MySQL has buildin partition table support, which can help split data accross multi tables,
and provide a unified query interface as normal tables.
- Easy data management: If we need to archive old data, and our table is partitioned by datetime, we can drop old partition directly.
- Speed up query based on partition key(partitoin pruning)
- For partition table, every unique key must use every column in table’s partition expression(include primary key)
- For innodb engine, paritioned table can’t have foreign key,and can’t have columns referenced by foreign keys.
- For MyISAM engine, mysql version <= 5.6.5, DML operation will lock all partition as a whole.
Partition live db table
MySQL have several different partition type: range, list, key, hash…
For my live db table, I just want to partition it by date, one table per month.
So I choose to use range partition by the
time_created column (it’s a bigint).
origin table schema:
CREATE TABLE `Record` ( `id` bigint NOT NULL, AUTO_INCREMENT, `data` text DEFAULT '', `time_created` bigint NOT NULL, PRIMARY KEY (`id`) )
After partitioning, I only want to keep recent 3 months data. If I delete rows in original table first, it will take a lot of time, also rebuild primary key and partitioning will cost many time as well.
So I decide create a new partitioned table first, and select needed data from original table to it, and do a rename operation at last.
- create new partiton table
Record_new(with corrent primary key and partition info)
- insert into
Record_newselect * from Record where id > xxx and id < yyy. (copy needed data to new table, should do it chunk by chunk since the number is huge).
- rename table
With this flow, we can have minimum impact on live server, and can cancel at any time during copy data.

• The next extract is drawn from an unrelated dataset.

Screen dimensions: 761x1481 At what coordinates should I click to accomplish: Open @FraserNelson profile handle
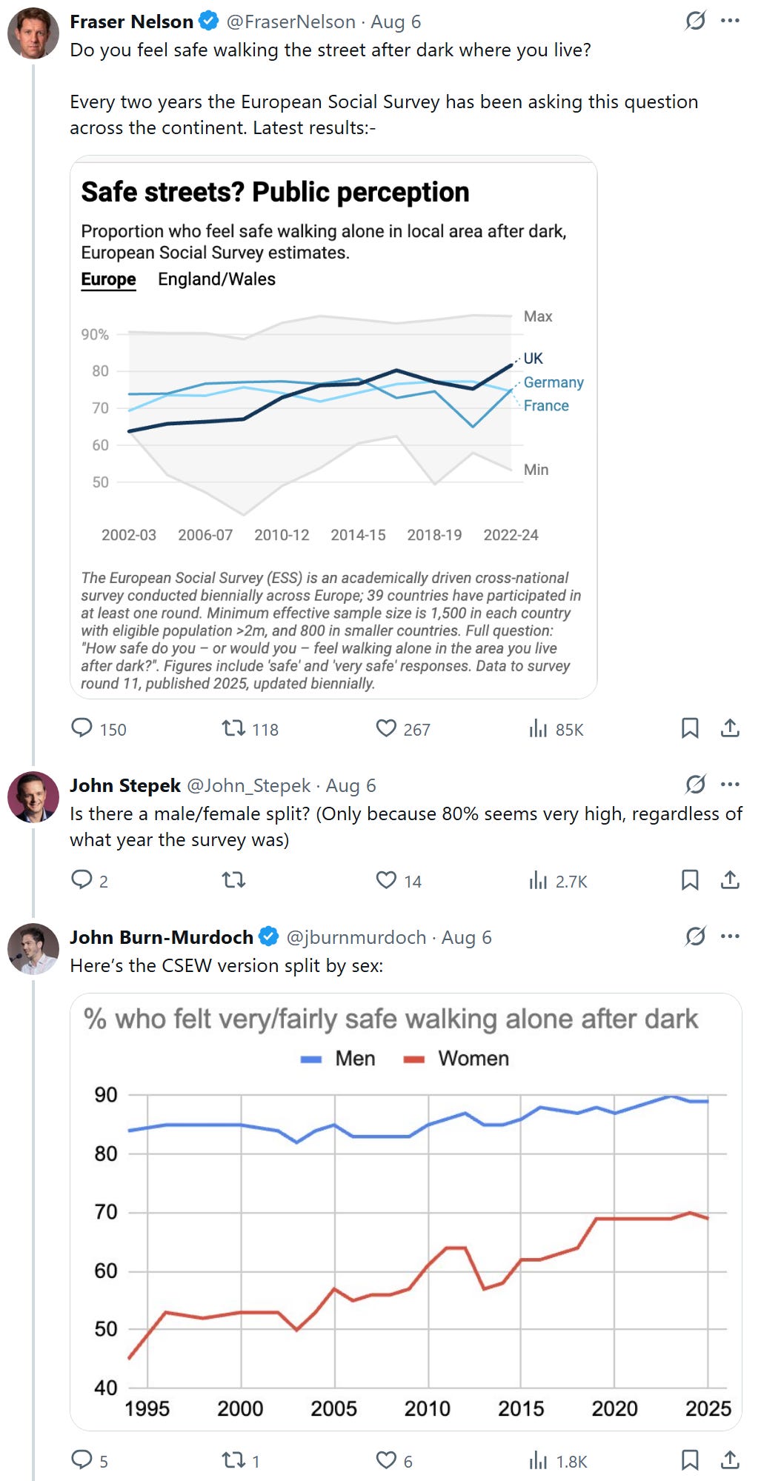tap(290, 22)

Create sql for new partition table:
CREATE TABLE `Record` ( `id` bigint NOT NULL, AUTO_INCREMENT, `data` text DEFAULT '', `time_created` bigint NOT NULL, PRIMARY KEY (`id`, `time_created`) ) PARTITION BY RANGE(time_created) (PARTITION p_2016 VALUES LESS THAN (UNIX_TIMESTAMP('2017-01-01')), PARTITION p_2017_01 VALUES LESS THAN (UNIX_TIMESTAMP('2017-02-01')), PARTITION p_2017_02 VALUES LESS THAN (UNIX_TIMESTAMP('2017-03-01')), PARTITION p_2017_03 VALUES LESS THAN (UNIX_TIMESTAMP('2017-04-01')), PARTITION p_2017_04 VALUES LESS THAN (UNIX_TIMESTAMP('2017-05-01')), PARTITION p_default VALUES LESS THAN MAXVALUE);
p_default is used to hold data if no suitable partition is available, usually, it should be null. I use a monthly cronjob to reoriganize it to genearate a new partition:
ALTER TABLE Record REORGANIZE p_default into (PARTITION p_2017_05 VALUES LESS THAN (UNIX_TIMESTAMP('2017-06-01')), PARTITION p_2017_06 VALUES LESS THAN (UNIX_TIMESTAMP('2017-07-01')));
Check how many rows every partitoin have:
select PARTITION_NAME,TABLE_ROWS from information_schema.partitions where table_schema='test_db' and table_name='test';
ALTER TABLE Record DROP PARTITION p_xxx;